Listening for the Answer – It is “not enough to pray, but after you have prayed, you have need to listen for an answer, that you may receive your prayers; God will not fulfill them else. As he said, the Sermon was not done, when yet the preacher had done, because it is not done, till practiced; so our prayers are not done, when yet made, but you must further wait for, and attend the accomplishment.” Comments on Hebrews 10:36 – “For ye have need of patience, that, after ye have done the will of God, ye might receive the promise.” –from The Return of Prayers by Thomas Goodwin (p.12-13).

 

May 19, 2006

True Christianity or Cheap Religion? – According to R. Alan Day in Lordship: What Does It Mean? (p.8), “the lives of many professing believers are not substantially different from those of unbelievers. According to a Gallup Poll, fifty million Americans eighteen years of age and older, claim to have committed themselves to Christ. One would think that with this great number of true believers pornography would not be on the rise, drug-related problems would be diminishing, and the divorce rate would be abating. However, this is not the case. Surveys indicate that the youth in evangelical churches are experimenting with sex at nearly the same rate as their non-Christian counterparts. A reporter asked George Gallup why our society is not morally stronger than it is when there are so many people who claim they have been born again. Gallup responded, ‘There is a huge gap between mere belief, and real conviction and practice.’ ” See Isaiah 29:13; Ezekiel 33:31.

[PARTS OF THE EXERCISE]:
A. List every Bible reference cited in the excerpt on prayer and Christianity.
B. Retype the excerpt on prayer and Christianity word for word. Begin at the words "Listening for the" and stop after "Thomas Goodwin (p.12-13).".
C. Please continue the excerpt on prayer and Christianity from its last sentence.

[DATASET SECTION]:
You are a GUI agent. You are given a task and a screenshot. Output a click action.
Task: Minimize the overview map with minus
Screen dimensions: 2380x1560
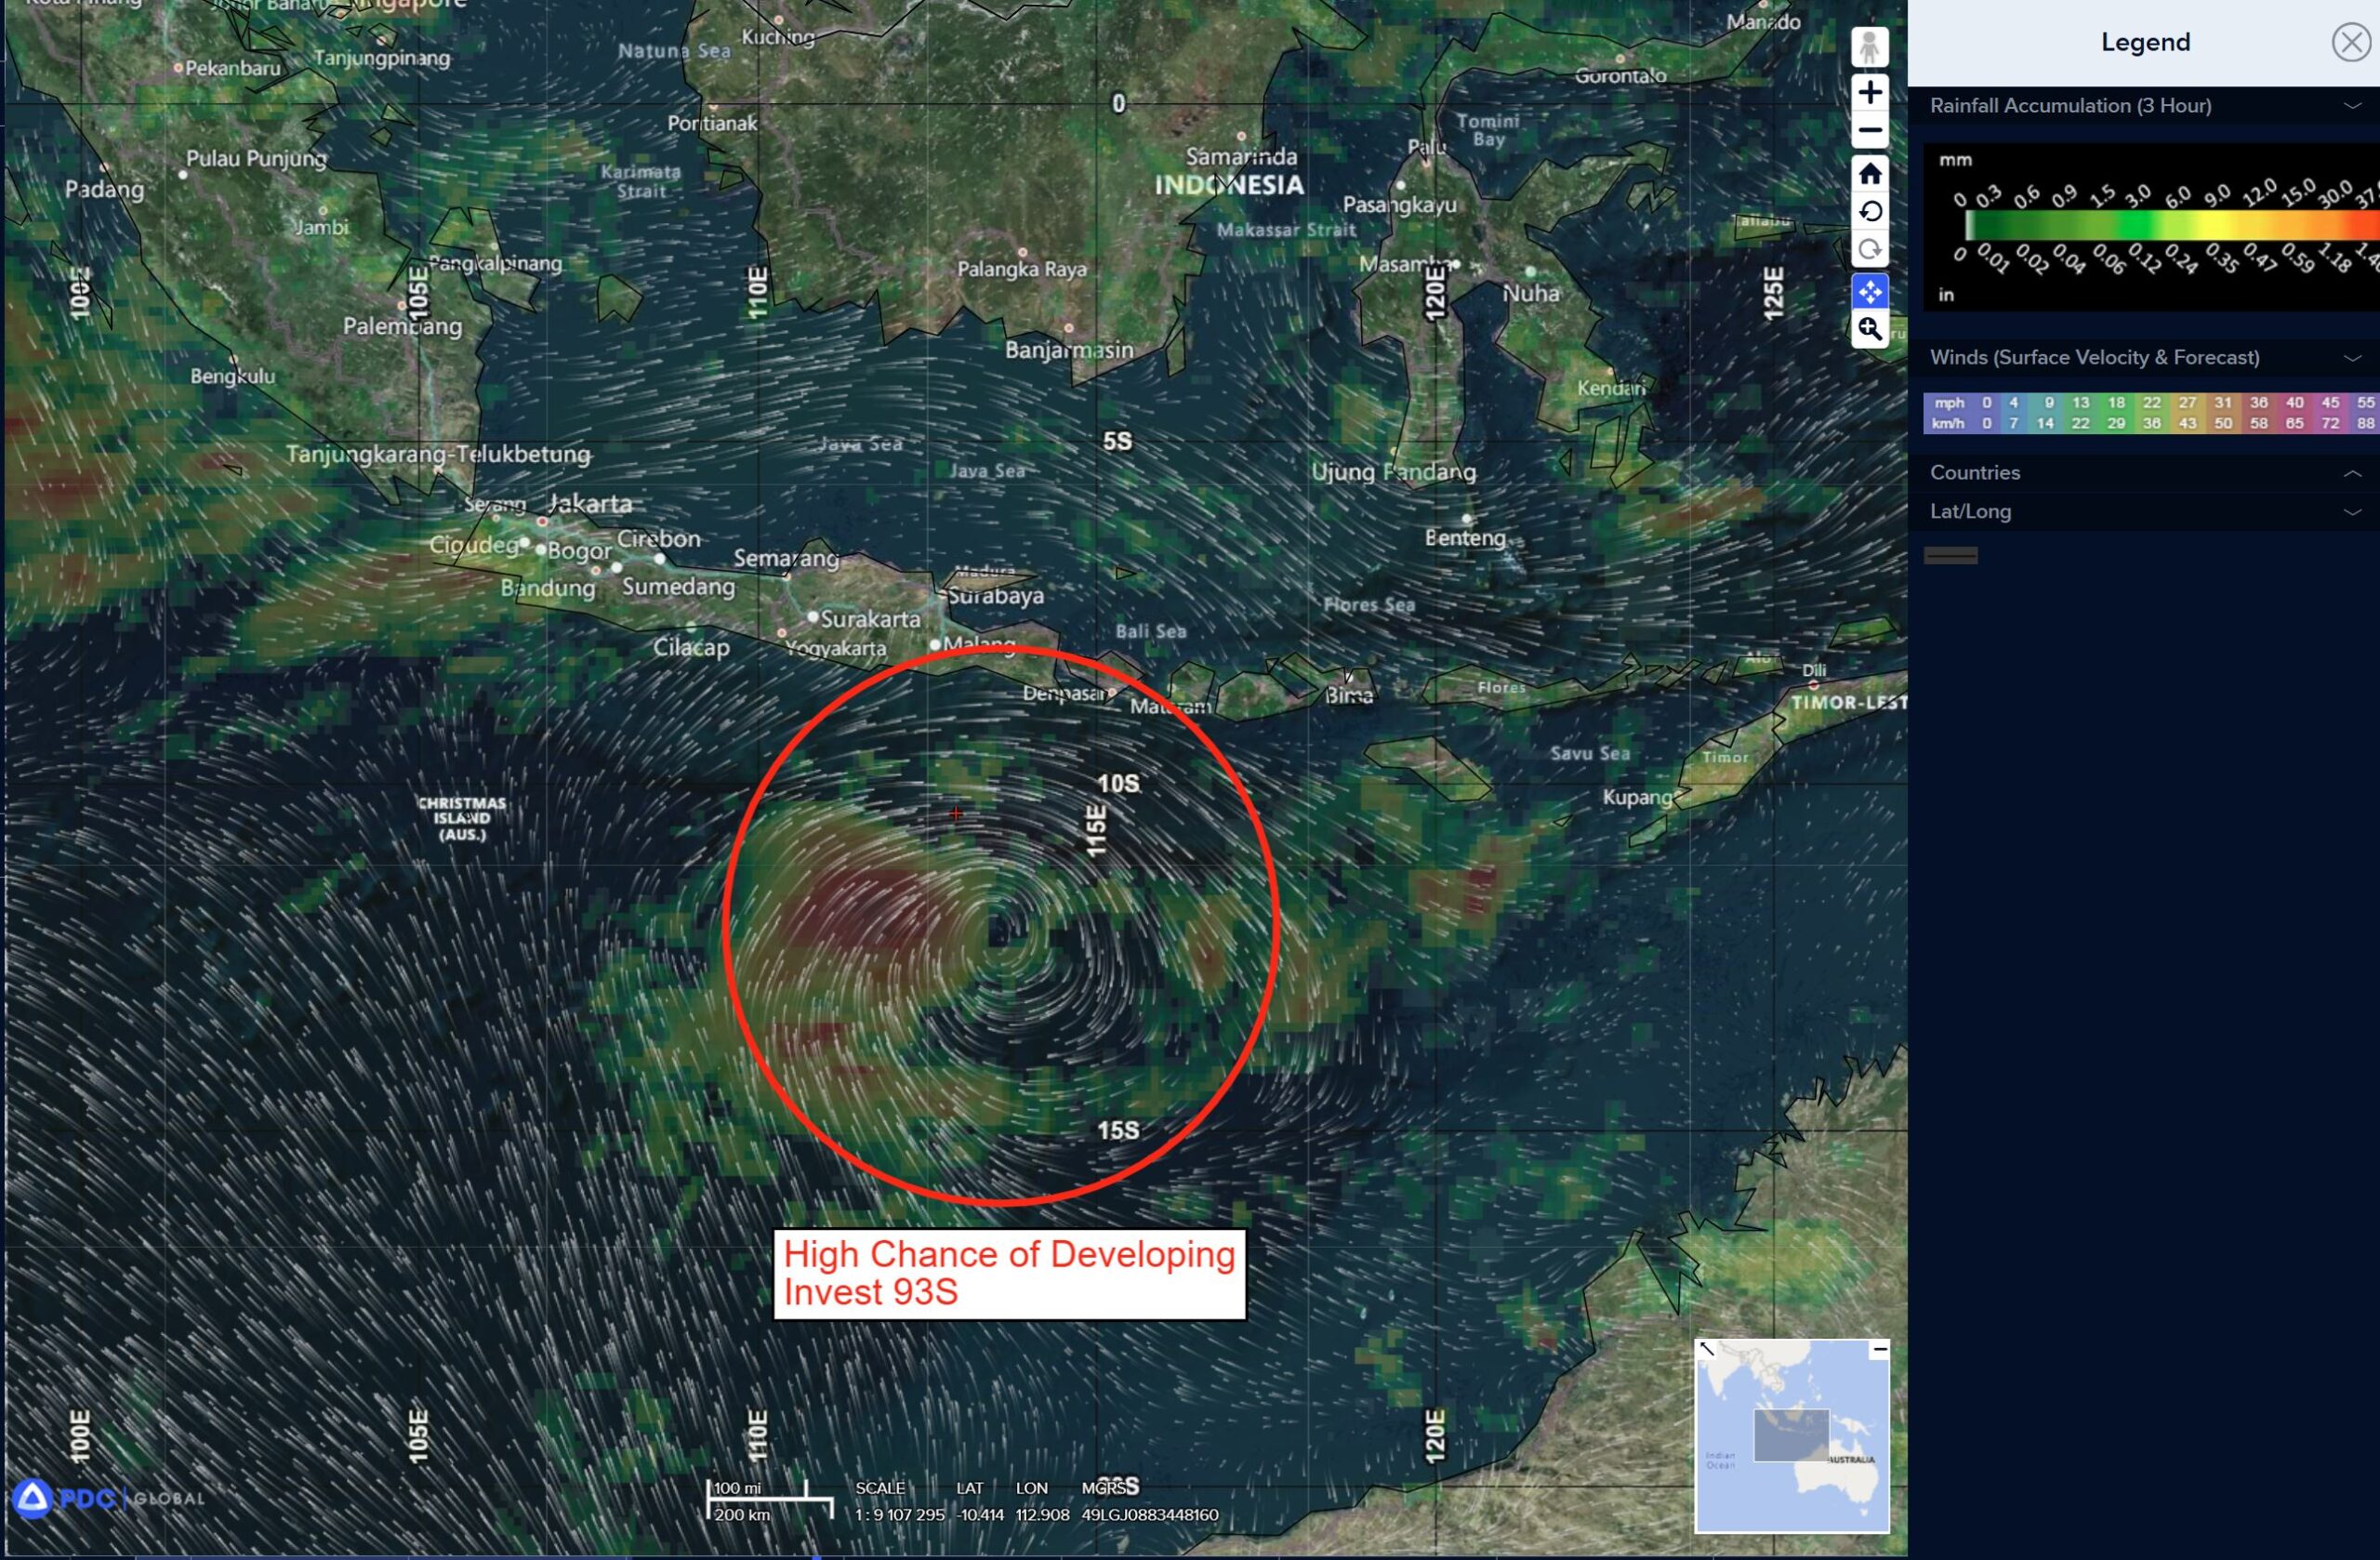pyautogui.click(x=1879, y=1350)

[RESULTS FOR THE EXERCISE]:
A.
Hebrews 10:36
Isaiah 29:13
Ezekiel 33:31

B.
Listening for the Answer – It is “not enough to pray, but after you have prayed, you have need to listen for an answer, that you may receive your prayers; God will not fulfill them else. As he said, the Sermon was not done, when yet the preacher had done, because it is not done, till practiced; so our prayers are not done, when yet made, but you must further wait for, and attend the accomplishment.” Comments on Hebrews 10:36 – “For ye have need of patience, that, after ye have done the will of God, ye might receive the promise.” –from The Return of Prayers by Thomas Goodwin (p.12-13).

C.
Reading the Lives of God’s People – William Kiffin (1616-1701), English Baptist pastor, believed in the value of reading biographies of the godly. He wrote: “It was the special charge God gave to His people of old that the many signal providences and mercies that they had received from Him should by them be recorded and left to their children’s children, to the end that the memorial of His goodness might cause them to love and fear His name… It is no small favour the servants of God are made partakers of that He people of old have left so many testimonies of the gracious goodness and providences of God towards them; being a means to strengthen the faith of His people, in a dependency upon Him, in all those variety of dispensations that do attend them in this world: that whatever troubles they meet withal in this life, they may know that God deals no otherwise with them than He hath done to those that formerly have feared His name; and may be comforted with the same comforts and supports which His servants formerly have received from God.” –quoted from Stranger Than Fiction: The Life of William Kiffin by B. A. Ramsbottom (p.8). See 2Corinthians 1:4-6; Hebrews 11:39-40 with Hebrews ebrewsH12:1.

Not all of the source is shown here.